Information Model - DEN-ng

Directory Enabled Networks - next generation

• Models Products, Services and Resources and their Relationships
• Uses classification Theory, Patterns and Roles, for example
  - Capabilities (normalised funcationality; device/vendor-independent)
  - Constraints (restrictions on what functionality can be used) and
  - Context (environment in which objects operate and rules apply)
• Uses State Machines to orchestrate Behaviour of Managed Resources
  - Models Lifecycle of Managed Resources (State)
  - Orchestractes Behaviour using context-aware Policies

Benefits

- common Terminology for representing Management Information,
- unified Information both within and between Enterprises,
- bridge between Constituencies, such as Business and Network workers, and
- maintaned Definitions that are understandable by all constituencies.

Abstractions provided by DEN-ng

- Entities vs. the Roles that they take on
- Reusing Patterns independent of Domain (i.e. Product, Service, Resource)
- Capabilities to abstract functionality vs. an individual function or a set of functions
- Physical Resource vs. Logical Resource
- Customer Facing Services vs. Resource Facing Services
- Structural Representation of a Policy Rule vs.
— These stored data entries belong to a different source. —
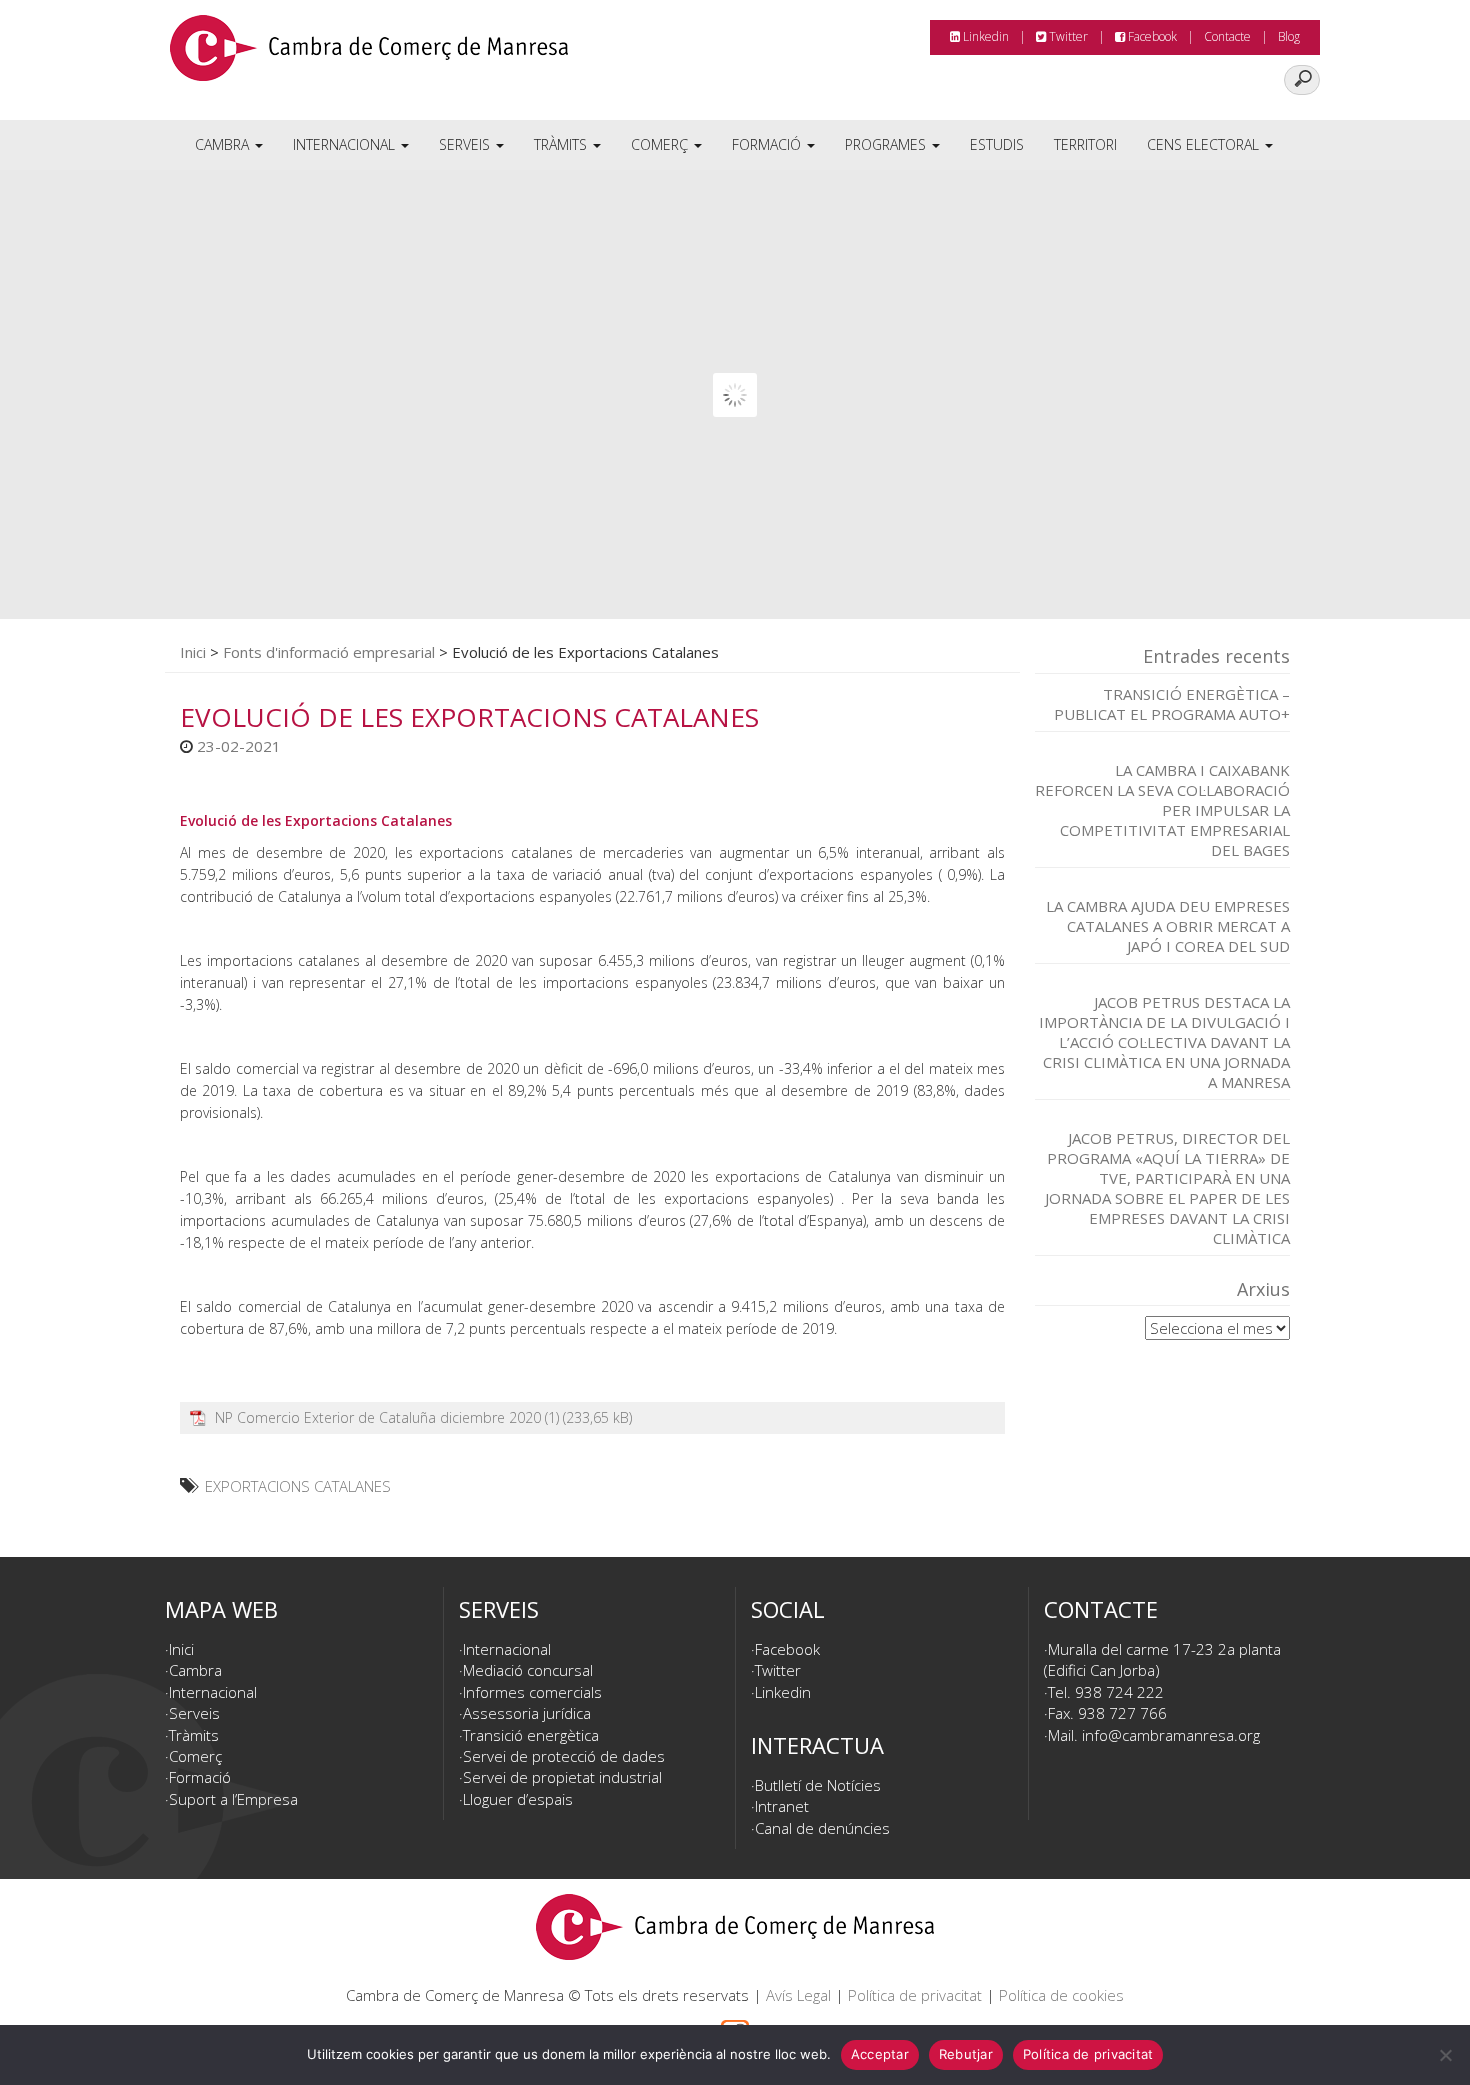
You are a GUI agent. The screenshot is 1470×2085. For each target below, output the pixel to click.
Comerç (661, 144)
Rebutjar (966, 2054)
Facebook (1151, 36)
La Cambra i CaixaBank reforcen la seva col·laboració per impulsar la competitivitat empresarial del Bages (1162, 810)
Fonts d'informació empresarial (329, 652)
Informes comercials (532, 1692)
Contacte (1227, 36)
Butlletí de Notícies (818, 1785)
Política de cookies (1061, 1995)
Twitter (1067, 36)
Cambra (224, 144)
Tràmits (562, 144)
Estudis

Content Definition of a PolicyRule

Fundamental Patterns

Composite-Atomic Pattern builds Hierarchies using Atomic and Composite Subclasses, analogous to File System Structures
Role Pattern separates Concerns by differentiating Characteristics and Behaviour of an Entity, and Functionality that an Entity can assume and allowing for additional roles without structural changes to the model

Design - ADS

Architectural Artifacts for Distributed Systems

• Integrates Management with System Design and Specification
• Offers a Set of Concepts and Tools that help to develop Autonomic Management Systems
• In short, ADS is about an specific Architecture, a Design Model, a number of Domain Specific Languages and Tools for Editing Specifications and generate structured Text (i.e. code)
• Defines three fundamental Artefacts: Element (Unit of Deployment), Contract (Unit of Interoperability) and Policy (Unit of Governance)

Element as the Contractually defined Unit of Deployment

Combination of two distinct Perspectives (abstract) Architectural abstraction (expressing design rules) and Implementation (deployable package)
Composition of Functionality depending on Domains (group Elements for Administration), Facilitiy (coherent Set of functional Capabilities of an Element) and Contracts (Interoperability of Functionality)
Categorised as domain-specific service or general (platform) service
Must be independently manageable or self-managed
requires/provides Facilities, a coherent Set of functional Capabilities in Form of Signatures (Operations and Set of Terminations)

Contracts

Combines Business perspective with Design, Development and Deployment aspects
Defines how Functionality can or must be accesse and documents Obligations and Benefits
Fundamental to understand a Software System, becuse analysis with Contract Specifications and Instantiation can answer important Questions, such as: Is Software Artifact Y similar/comparable/related to Software Artifact X? Are there duplicate Software Artifacts in the Solution/Application? What is the Impact of one Software Artifact on another? What are current Dependencies (directly/indirectly) between Software Architects? What Instances are related to each other ('how', 'why')? What Software Artifacts represent a Compostions? What Software Artifacts are 'composable'?